Why this matters for trading

  • Hidden walls become visible. A $50K private sell order is still $50K of incoming sell pressure. Even without a price, knowing it exists changes your read on a chart.
  • Roll-up totals signal smart-money positioning. When private orders cluster heavily on one side of a token, it hints that traders who care about not telegraphing their hand are positioning there.
  • Partial fills reveal the level. Once a partial fill happens, you'll see the price snap into place and the order joins the support or resistance bars on the chart.
  • The chart catches up the moment a fill lands. Until then, private orders are tracked in the roll-up only, not in the support and resistance bars on the chart. We won't guess at a price level we can't verify.
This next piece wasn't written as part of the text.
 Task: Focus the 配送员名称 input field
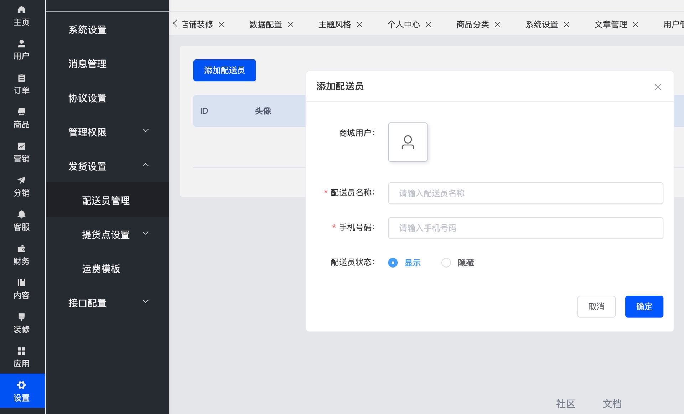click(x=525, y=193)
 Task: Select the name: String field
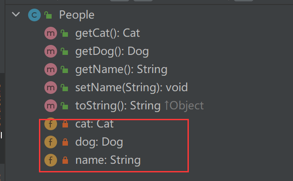coord(108,160)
Toggle "In view only" to hide private rows when you want to focus on orders that are already pinned to specific price levels.

Quick reference

  • Padlock badge? Private (Jupiter Ultra) order: price not yet disclosed.
  • TBD price? We're waiting on a partial fill to reveal the trigger. Until then the dollar amount is shown in the Limit Orders roll-up only, not on the support / resistance bars on the chart.
  • "→ TBD" on a sell? The trader hasn't committed on-chain to a specific output token. Most route through USDC or SOL, but until the fill we can't say which.
  • Order address links to a transaction (not a wallet) because private orders are identified by their setup tx signature, not a dedicated order account.